Possibilities of application with regard to the Supply Chain Act
While the potential uses of blockchain in the above areas are clear, its potential in the context of internal company implementation of human and environmental due diligence obligations in the supply chain will depend very much on how these obligations are fulfilled by affected companies and to what extent direct and indirect suppliers are willing to implement corresponding precautions in their own business operations. While more administrative processes, such as the payment of an appropriate wage, could still be mapped quite easily and comprehensibly in the blockchain, this would be incomparably more difficult, for example, with regard to the documentation of specific working conditions and compliance with relevant occupational safety standards. Of course, it may be possible to think about documenting the entire work processes in the blockchain by means of video transmission (as is already the case in some Asian countries in the food sector, for example); however, such a solution would be associated with numerous other complex legal issues. The same applies, for example, with regard to the documentation of the environmental impact of a supplier’s production, which could possibly be recorded by means of sensors, but which could again lead to numerous legal questions and acceptance problems on the part of the supplier.
Aim: Reducing liability risks
Manufacturers, importers and distributors expose themselves to liability risks when they place products on the market. In addition to official measures in the event of product non-conformity and infringements of product law, economic operators must also reckon with the payment of damages and criminal sanctions in the event of damage occurring. In this context, members of management in particular might be personally targeted with regard to sanctions.

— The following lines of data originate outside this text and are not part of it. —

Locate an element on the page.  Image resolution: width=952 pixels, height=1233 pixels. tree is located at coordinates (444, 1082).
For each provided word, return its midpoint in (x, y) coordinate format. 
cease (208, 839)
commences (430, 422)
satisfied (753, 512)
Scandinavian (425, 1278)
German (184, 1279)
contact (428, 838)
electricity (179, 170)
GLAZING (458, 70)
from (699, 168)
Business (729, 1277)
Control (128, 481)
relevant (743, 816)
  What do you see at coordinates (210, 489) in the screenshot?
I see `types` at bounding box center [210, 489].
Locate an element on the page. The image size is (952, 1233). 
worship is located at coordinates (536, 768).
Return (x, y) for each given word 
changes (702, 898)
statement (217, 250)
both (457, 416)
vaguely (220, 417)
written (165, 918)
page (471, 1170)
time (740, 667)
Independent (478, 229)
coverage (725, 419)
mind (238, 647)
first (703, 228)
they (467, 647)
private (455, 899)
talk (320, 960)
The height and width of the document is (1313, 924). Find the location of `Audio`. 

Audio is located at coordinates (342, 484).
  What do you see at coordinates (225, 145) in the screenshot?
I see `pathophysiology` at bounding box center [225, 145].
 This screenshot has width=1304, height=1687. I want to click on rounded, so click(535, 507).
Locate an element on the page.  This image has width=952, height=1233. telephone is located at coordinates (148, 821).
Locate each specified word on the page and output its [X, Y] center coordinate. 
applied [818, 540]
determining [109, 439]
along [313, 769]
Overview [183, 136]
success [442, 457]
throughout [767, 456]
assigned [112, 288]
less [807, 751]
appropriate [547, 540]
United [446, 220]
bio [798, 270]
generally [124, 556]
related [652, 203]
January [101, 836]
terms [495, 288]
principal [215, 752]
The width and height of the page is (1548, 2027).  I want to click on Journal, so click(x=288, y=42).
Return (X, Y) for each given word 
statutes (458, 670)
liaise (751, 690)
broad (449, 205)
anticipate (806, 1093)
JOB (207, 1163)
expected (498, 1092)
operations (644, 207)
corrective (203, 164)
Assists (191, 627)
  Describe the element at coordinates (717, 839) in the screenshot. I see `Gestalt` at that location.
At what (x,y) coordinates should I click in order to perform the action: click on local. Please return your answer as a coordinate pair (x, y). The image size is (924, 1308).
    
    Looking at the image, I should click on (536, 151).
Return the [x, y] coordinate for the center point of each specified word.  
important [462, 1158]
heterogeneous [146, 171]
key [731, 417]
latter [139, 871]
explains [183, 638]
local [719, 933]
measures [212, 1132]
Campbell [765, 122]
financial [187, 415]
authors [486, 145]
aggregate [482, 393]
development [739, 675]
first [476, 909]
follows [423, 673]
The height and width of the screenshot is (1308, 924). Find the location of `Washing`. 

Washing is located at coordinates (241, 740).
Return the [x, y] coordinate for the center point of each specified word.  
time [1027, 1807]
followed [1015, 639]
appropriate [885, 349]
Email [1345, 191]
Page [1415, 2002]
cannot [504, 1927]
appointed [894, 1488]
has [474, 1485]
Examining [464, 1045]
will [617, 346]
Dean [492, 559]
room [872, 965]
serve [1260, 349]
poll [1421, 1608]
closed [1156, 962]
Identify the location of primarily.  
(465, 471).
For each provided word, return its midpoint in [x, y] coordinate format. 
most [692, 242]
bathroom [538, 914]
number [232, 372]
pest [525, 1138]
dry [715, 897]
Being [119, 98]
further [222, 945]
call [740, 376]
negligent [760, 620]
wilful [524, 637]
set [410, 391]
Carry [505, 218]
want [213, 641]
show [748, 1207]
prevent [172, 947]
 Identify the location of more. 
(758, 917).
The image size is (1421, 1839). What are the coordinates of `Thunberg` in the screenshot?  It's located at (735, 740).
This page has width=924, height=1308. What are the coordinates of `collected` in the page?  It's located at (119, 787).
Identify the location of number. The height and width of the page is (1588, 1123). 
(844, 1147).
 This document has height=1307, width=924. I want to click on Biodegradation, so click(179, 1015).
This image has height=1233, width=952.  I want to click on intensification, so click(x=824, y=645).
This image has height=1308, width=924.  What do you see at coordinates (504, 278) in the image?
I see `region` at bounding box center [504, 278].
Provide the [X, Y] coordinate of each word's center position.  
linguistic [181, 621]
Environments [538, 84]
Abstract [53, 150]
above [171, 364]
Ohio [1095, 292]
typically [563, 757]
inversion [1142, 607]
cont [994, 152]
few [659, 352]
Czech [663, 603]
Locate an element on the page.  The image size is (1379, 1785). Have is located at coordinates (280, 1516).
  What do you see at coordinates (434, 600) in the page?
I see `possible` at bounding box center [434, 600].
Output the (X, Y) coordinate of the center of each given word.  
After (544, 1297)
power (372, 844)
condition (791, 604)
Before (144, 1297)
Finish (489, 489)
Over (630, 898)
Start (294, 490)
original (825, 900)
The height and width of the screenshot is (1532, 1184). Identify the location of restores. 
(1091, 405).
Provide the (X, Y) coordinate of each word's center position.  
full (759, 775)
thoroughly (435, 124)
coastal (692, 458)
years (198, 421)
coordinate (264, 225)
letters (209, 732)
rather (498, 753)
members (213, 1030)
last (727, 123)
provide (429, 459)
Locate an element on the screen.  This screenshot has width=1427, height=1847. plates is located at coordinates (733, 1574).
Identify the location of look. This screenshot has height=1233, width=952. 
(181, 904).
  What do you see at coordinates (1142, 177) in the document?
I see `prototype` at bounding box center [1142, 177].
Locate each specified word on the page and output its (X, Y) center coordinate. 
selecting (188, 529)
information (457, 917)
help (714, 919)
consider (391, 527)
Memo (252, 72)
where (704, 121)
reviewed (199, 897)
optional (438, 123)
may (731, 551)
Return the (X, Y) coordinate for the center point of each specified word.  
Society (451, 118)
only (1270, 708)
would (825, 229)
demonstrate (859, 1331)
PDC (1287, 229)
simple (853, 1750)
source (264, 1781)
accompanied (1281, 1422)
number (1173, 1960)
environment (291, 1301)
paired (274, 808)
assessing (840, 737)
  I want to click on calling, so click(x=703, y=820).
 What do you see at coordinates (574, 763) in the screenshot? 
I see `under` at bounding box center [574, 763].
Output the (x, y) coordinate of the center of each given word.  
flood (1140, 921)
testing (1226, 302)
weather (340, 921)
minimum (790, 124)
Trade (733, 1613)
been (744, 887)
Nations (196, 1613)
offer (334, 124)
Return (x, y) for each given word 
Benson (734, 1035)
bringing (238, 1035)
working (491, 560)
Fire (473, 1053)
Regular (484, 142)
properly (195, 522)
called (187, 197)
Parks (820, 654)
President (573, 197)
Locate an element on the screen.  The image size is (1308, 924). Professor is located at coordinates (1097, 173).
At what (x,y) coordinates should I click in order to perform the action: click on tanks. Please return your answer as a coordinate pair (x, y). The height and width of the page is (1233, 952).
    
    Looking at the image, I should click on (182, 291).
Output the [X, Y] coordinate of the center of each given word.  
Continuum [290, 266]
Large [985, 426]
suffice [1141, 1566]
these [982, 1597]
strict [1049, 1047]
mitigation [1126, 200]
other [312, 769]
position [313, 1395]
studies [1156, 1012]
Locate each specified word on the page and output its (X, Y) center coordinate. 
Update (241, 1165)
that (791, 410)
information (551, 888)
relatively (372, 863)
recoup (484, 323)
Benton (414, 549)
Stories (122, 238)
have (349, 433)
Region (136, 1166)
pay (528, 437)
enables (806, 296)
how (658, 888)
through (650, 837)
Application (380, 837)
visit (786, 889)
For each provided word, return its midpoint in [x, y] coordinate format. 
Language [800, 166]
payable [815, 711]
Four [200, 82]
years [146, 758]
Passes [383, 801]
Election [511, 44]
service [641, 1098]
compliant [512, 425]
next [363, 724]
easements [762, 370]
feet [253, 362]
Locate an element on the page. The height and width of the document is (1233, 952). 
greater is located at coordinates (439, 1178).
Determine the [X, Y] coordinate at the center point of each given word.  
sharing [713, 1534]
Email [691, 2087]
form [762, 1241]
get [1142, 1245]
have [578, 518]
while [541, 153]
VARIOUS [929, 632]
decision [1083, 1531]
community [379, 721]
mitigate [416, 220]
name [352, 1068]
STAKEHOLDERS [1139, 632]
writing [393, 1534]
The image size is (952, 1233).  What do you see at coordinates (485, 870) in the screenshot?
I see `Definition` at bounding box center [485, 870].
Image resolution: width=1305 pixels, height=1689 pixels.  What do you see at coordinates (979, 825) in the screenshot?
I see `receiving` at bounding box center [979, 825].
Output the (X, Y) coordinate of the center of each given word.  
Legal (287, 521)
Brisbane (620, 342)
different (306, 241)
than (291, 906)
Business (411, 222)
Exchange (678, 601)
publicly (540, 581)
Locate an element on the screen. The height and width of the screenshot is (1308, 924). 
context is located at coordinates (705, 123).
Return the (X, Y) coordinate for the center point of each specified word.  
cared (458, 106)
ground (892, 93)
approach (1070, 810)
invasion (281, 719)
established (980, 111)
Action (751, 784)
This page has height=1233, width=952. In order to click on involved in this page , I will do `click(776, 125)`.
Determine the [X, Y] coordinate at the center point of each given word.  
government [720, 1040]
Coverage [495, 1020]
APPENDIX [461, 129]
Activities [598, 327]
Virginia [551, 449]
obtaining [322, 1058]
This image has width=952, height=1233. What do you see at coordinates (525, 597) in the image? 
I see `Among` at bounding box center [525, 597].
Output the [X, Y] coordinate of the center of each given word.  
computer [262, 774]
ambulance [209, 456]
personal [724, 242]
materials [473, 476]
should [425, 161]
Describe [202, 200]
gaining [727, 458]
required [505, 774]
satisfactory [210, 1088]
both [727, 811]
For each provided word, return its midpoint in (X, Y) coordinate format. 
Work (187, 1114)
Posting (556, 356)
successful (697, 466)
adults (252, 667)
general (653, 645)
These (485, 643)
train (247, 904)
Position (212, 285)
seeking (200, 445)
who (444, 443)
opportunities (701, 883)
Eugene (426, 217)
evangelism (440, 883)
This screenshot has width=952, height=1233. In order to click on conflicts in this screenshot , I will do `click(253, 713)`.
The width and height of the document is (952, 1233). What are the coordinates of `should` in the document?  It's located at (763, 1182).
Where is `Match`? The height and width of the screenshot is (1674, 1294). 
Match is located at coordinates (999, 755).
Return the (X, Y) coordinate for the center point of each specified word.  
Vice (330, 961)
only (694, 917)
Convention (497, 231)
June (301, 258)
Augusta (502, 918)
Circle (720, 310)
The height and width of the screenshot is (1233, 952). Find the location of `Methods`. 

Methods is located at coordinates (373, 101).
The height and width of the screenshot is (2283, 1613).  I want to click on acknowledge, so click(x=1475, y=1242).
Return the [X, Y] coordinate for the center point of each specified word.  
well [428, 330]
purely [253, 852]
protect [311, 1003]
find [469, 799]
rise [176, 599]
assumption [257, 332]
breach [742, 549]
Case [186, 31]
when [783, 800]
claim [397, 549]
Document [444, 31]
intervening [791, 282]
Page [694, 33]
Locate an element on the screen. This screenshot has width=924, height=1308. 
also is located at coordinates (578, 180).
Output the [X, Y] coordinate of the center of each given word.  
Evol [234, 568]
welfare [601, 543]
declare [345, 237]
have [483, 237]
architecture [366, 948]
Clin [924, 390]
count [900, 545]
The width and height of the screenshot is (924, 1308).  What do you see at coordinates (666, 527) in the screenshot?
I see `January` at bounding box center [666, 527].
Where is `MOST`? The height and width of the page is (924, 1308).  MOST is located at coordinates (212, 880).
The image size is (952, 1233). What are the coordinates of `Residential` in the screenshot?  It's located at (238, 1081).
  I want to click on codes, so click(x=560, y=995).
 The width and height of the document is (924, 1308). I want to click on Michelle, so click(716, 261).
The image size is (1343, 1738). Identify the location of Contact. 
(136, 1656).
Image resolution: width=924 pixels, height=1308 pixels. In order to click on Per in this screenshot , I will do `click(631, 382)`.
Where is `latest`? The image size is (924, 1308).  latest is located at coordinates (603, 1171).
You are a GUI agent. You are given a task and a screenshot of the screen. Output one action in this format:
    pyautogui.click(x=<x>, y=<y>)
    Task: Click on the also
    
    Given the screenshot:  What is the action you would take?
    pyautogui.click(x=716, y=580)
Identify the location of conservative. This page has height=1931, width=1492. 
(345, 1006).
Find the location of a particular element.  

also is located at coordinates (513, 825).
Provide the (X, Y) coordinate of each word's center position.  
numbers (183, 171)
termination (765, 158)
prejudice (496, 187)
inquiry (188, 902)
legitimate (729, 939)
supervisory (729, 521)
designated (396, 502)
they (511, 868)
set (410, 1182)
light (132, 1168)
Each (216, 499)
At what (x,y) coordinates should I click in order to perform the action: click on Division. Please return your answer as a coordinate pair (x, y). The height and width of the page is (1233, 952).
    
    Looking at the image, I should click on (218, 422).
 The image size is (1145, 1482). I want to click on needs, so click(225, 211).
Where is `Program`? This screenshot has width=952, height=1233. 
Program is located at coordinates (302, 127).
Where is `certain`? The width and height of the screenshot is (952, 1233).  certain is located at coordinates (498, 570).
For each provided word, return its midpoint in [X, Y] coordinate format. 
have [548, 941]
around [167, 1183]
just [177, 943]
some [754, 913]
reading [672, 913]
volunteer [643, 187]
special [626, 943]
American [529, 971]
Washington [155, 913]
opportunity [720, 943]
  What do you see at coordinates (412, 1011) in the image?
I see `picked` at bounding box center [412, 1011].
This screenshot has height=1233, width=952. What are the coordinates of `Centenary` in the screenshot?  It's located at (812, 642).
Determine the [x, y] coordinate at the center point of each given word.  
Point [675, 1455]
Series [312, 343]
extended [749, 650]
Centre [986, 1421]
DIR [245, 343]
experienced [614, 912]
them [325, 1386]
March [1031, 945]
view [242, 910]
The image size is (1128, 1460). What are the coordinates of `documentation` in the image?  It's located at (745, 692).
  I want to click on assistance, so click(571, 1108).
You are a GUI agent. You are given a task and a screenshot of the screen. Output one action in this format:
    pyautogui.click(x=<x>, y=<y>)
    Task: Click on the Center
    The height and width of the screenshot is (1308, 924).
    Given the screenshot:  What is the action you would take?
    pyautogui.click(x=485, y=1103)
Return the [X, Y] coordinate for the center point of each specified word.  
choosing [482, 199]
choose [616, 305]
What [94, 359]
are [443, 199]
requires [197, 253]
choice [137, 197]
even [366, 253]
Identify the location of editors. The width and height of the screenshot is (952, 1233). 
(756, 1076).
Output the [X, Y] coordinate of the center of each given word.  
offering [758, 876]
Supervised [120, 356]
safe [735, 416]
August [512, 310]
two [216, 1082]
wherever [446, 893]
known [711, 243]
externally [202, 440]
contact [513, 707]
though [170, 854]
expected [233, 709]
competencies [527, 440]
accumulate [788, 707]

Blockchain helps to reduce these liability risks. For example, it enables more forgery-proof evidence that legal obligations have been fulfilled and products have been manufactured in compliance with the law. This proof function can come into play in any court cases and criminal proceedings. Ultimately, blockchain has the potential to become an important element in a product compliance management system as a legal tech tool.
Conclusion and forecast
Currently, blockchain technology is still at the beginning of its development. Overall, the rapid development of this technology offers countless new opportunities for economic actors and blockchain providers to jointly develop and implement the necessary functions and framework conditions in complex supply chains. For this reason, we believe that the potential uses of this technology should first be discussed in a neutral and open-minded manner, so that it can assess more precisely which uses are realistic and desirable.
For further details: Hillemann/Wiebe, CB 2020, 455 et seq.